▸ **Given instruction**:
Rewrite the material below as a numbered list with blank lines removed, and leave out the pictures.

▸ **Material for this task**:
☆ ☆ ☆ ☆ ☆

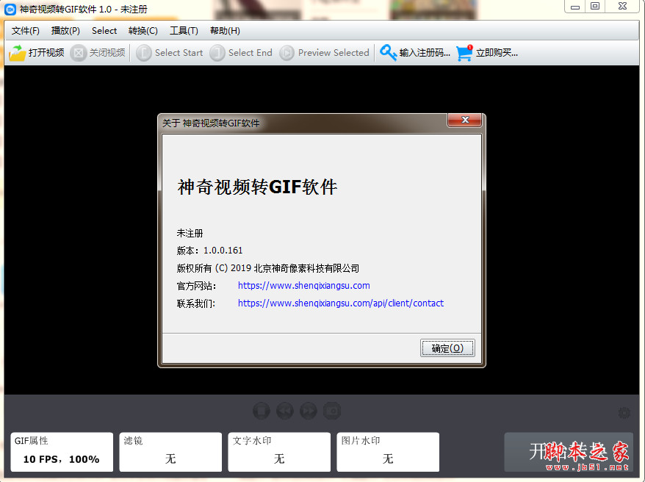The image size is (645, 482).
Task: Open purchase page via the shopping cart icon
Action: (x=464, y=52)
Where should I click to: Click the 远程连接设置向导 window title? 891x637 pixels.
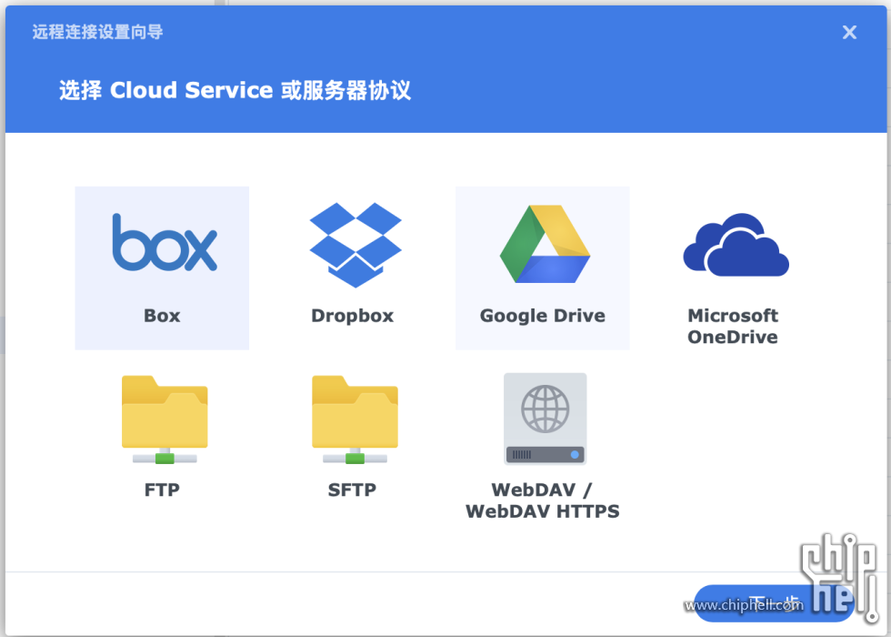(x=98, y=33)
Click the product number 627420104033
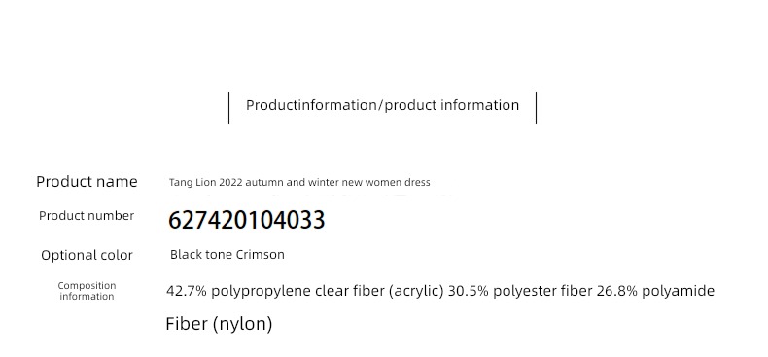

☆ ☆ ☆ ☆ ☆

▸ **Response below**:
1. The image size is (645, 482).
2. Task: Open purchase page via the shopping cart icon
3. Action: (x=464, y=52)
4. Where should I click to: Click the 远程连接设置向导 window title? 891x637 pixels.
5. (x=98, y=33)
6. Click the product number 627420104033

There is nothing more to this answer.